Friday, 28 October 2011

The Road - Cormac McCarthy (2006)

One of my teachers said I should read this. I was a little skeptical, considering his choices for English texts are generally unpopular. I like it, the way it is written made it hard to put down. He uses a stream of consciousness  (not unlike Tim Winton in Cloudstreet) where there are no chapters, and sentences and paragraphs mesh. There is also no punctuation or speaker acknowledgement during dialogue.
eg.
Are we going to die?
Sometime. Not now.
And we're still going south.
Yes.
So we'll be warm.
Yes.
Okay.
Okay what?
Nothing. Just okay.  
(page 9)

This book is amazing. It is a post-apocalyptic novel with a father doing everything he can for his son. The story is told in a way that haunts you and breaks your heart. The characters are never named and is told in third person. In 2006 it won the James Tait Black Memorial Prize for fiction and in 2007 it won the Pulitzer Prize for Fiction. A film adaptation was released in 2009. Check out the trailer http://www.youtube.com/watch?v=hbLgszfXTAY



The world (for some unknown reason) has been left almost barren. A father and son trek across the country to get to the warmer coast. Along the way, they encounter thieves, scavengers and cannibals. They have to search through abandoned homes to find food to sustain them. The man has a pistol which he keeps in case they have to commit suicide. The man tries to give almost all they find to the boy, but the boy is too astute. When they near the coast, the man gets sick and is dying. He tells his son to go on without him. The man dies, but a couple and their children have been following the pair, concerned for the boy with his sick father, and let the boy come with them on their journey to the coast.

Thursday, 27 October 2011

Handle With Care - Jodi Picoult (2009)

I have a considerable stack of books that I plan to read. But I saw this, remembered how much I loved it and wanted to read it again. I bought it in 2009 for a long plane trip and read it twice on said trip. I don't care what other people think, I am a hardcore Jodi Picoult fan (for instance, my co-blogger is not a fan of this book.) She writes about situations where I couldn't imagine what decision I would make. This book is written from multiple points of view; the mother, the father, the sister, the doctor and switches every chapter. It is written to the main character, Willow, who writes the last chapter.
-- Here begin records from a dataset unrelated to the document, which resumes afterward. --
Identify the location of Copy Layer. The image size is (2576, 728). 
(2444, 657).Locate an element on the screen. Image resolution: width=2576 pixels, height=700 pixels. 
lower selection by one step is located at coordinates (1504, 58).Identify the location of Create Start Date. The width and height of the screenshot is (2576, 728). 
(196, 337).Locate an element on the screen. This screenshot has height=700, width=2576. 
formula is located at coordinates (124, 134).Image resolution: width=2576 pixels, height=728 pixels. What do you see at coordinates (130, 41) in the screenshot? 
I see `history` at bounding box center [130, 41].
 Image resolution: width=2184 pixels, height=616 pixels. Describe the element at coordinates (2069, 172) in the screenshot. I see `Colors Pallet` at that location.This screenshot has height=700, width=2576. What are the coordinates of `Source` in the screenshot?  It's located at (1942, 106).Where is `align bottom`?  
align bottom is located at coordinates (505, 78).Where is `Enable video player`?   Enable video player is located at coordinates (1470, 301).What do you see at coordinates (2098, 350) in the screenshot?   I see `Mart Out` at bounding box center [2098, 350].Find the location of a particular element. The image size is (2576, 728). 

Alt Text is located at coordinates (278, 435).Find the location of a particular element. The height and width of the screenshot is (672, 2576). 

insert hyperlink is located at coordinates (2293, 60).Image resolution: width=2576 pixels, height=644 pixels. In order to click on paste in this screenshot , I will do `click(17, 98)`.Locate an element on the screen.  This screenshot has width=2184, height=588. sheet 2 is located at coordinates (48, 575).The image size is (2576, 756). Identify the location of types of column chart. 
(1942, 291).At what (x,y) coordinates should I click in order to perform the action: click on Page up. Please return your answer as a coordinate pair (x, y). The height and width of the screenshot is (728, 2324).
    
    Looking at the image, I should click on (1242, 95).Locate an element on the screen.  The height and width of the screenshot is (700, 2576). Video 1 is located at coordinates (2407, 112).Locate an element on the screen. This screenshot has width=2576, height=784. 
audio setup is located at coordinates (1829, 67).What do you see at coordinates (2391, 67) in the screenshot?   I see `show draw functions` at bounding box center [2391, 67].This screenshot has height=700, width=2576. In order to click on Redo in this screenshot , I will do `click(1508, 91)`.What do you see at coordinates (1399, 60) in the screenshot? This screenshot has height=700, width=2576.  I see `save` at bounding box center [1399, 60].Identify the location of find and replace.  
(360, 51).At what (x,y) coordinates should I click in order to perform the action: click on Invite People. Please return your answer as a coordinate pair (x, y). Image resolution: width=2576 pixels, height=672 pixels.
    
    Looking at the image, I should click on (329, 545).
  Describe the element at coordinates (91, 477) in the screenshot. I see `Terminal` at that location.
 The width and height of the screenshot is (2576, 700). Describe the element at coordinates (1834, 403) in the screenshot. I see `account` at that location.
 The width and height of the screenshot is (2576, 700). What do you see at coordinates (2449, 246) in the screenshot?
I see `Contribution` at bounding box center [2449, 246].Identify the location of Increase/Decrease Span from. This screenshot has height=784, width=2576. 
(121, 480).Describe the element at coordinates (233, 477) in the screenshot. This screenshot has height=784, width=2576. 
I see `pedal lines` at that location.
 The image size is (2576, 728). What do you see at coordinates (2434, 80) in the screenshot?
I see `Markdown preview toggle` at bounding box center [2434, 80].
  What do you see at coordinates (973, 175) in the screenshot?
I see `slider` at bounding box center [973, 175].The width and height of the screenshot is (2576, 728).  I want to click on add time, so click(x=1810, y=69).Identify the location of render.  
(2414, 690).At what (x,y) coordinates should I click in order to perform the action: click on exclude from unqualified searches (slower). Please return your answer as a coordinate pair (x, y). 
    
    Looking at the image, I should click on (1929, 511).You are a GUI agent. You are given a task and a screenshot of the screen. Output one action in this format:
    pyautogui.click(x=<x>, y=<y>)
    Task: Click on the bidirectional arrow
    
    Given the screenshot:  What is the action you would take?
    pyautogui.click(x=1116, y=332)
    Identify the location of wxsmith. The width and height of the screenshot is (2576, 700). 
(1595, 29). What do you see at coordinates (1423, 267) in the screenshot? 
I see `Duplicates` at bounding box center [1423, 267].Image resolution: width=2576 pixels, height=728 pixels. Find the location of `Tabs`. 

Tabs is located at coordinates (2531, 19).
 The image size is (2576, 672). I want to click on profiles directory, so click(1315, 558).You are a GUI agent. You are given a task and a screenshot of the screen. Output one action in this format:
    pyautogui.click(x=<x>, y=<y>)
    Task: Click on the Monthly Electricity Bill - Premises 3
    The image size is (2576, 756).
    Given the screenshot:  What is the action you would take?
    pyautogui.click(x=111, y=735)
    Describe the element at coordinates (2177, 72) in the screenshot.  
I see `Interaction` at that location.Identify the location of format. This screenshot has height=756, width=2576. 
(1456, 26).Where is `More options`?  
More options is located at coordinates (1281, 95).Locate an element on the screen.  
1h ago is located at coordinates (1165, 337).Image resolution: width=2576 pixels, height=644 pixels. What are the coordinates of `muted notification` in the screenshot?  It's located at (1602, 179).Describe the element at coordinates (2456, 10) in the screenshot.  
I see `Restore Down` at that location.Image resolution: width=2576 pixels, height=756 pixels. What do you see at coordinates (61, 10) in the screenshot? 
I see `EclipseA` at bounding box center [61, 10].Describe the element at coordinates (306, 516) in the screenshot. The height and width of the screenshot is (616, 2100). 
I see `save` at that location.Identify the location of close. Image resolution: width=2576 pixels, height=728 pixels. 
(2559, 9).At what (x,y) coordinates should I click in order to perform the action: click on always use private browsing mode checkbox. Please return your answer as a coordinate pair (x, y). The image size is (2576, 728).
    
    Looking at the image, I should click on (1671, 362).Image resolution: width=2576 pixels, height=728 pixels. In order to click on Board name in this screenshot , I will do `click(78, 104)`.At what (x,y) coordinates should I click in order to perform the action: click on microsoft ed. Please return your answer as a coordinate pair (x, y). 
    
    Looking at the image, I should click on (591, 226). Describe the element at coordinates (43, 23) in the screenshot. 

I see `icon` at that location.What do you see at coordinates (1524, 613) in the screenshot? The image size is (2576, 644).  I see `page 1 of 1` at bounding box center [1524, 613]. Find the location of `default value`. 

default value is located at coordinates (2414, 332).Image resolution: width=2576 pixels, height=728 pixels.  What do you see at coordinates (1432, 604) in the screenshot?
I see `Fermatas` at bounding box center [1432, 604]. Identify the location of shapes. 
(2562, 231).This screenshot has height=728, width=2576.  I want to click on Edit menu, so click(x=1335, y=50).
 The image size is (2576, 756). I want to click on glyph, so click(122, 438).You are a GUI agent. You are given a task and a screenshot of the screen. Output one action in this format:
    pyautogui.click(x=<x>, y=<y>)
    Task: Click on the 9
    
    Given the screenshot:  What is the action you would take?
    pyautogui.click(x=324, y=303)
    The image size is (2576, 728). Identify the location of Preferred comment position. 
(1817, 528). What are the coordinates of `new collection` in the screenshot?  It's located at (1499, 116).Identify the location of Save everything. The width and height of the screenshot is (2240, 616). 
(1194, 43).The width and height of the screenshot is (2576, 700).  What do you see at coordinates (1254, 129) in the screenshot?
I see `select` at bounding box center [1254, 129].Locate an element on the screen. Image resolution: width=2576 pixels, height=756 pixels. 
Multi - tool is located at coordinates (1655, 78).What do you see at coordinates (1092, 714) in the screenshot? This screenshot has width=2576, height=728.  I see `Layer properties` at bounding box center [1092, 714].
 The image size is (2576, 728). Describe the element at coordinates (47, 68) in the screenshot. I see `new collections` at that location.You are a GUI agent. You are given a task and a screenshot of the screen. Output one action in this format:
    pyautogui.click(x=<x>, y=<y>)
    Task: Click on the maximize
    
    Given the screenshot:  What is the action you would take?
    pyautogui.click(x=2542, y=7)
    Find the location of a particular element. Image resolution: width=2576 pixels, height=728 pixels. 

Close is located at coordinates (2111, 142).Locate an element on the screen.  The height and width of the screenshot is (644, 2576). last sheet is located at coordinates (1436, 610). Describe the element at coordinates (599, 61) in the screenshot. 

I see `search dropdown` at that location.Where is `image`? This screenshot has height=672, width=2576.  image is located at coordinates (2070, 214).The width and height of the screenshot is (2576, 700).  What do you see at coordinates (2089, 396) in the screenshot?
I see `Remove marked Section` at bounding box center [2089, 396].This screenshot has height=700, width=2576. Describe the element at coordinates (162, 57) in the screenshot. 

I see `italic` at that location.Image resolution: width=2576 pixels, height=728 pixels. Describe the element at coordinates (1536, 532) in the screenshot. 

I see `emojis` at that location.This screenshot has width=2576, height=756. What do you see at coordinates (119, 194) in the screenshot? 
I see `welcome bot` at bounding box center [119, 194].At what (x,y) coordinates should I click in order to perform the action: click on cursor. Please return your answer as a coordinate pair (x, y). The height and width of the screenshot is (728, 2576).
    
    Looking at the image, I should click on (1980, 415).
This is one of my favourite books and hands-down my favourite Picoult book. I love all the medical and legal jargon. The main charter Willow loves random facts and spouts them off throughout the novel. The mum, Piper, used to be a pastry, and her chapters start with a recipe and baking technique (like; weeping, proving and blind-baking) that relates to what she's going through that chapter. Despite the constant narration changes, the story is seamless and left me staring into space thinking about it once I turned the last page.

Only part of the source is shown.